What you are asked to do: Exact copy, no pictures: set down the lines from the one holding "Click the green СОХРАНИТЬ button" through the final line of the records below.

Data for review:
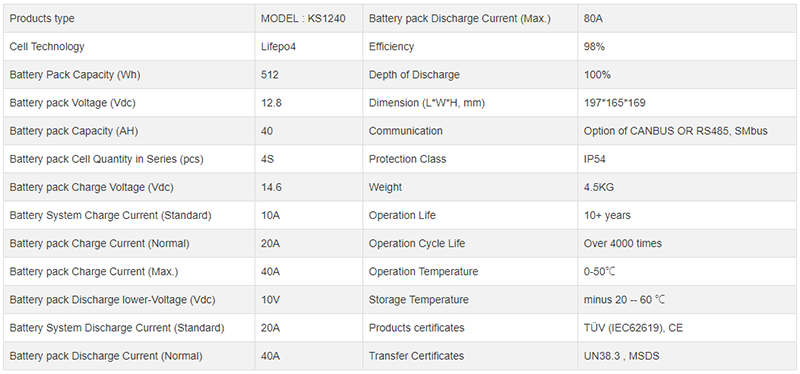Image resolution: width=800 pixels, height=374 pixels.
Task: Click the 197*165*169 dimension value
Action: [x=614, y=103]
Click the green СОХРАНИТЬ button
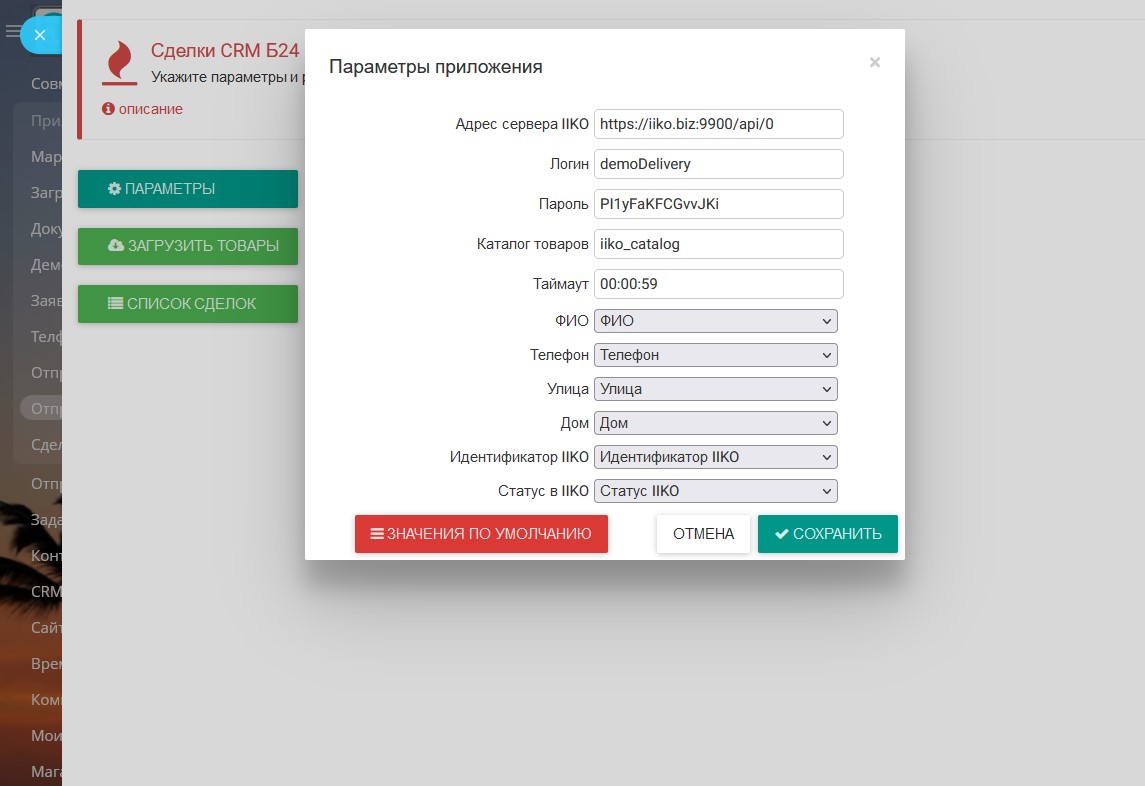1145x786 pixels. click(827, 534)
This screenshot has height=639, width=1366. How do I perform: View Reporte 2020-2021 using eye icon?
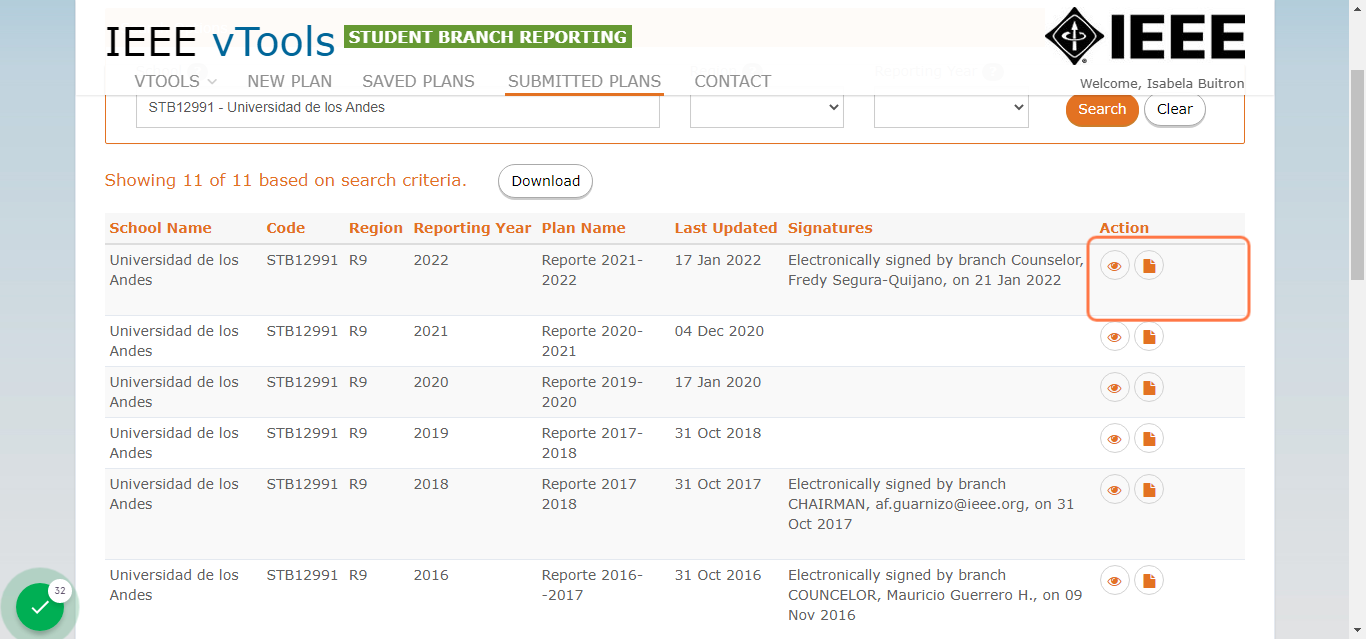(1114, 337)
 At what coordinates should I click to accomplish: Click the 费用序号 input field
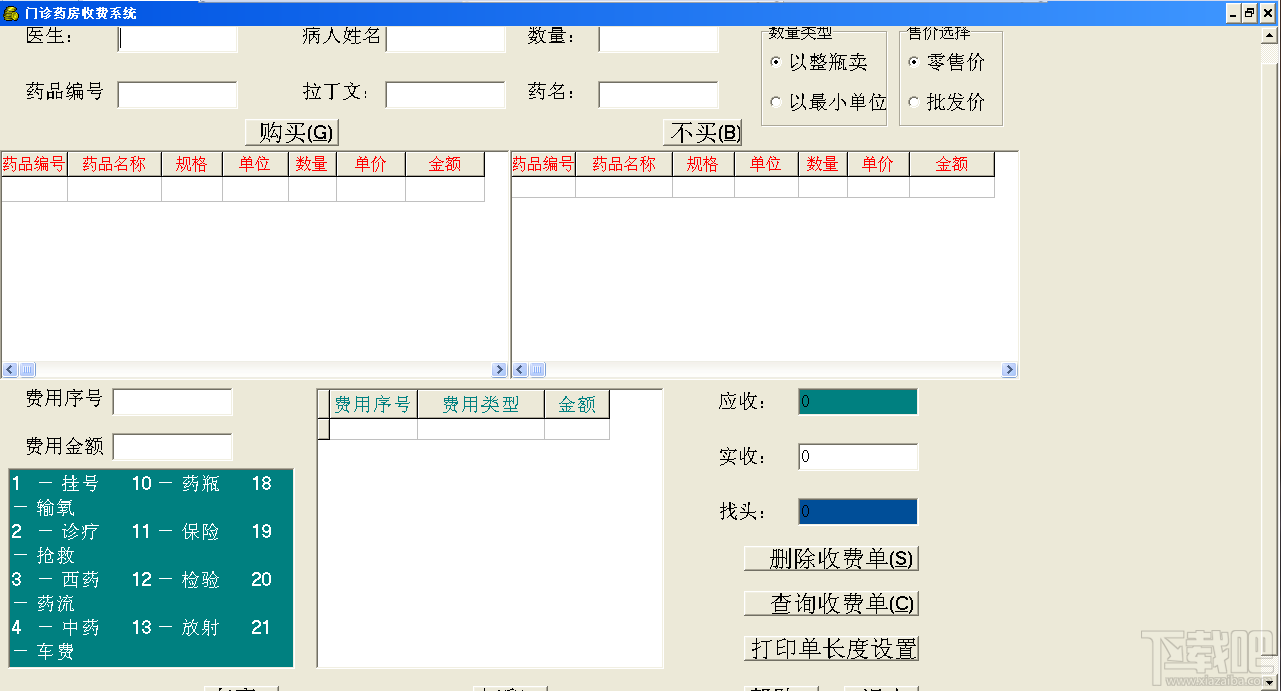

Written solution:
Click the green СОХРАНИТЬ button
1145x786 pixels. click(827, 534)
This screenshot has height=639, width=1366. How do I perform: View Reporte 2020-2021 using eye icon?
(1114, 337)
 At what coordinates should I click to accomplish: Click the 费用序号 input field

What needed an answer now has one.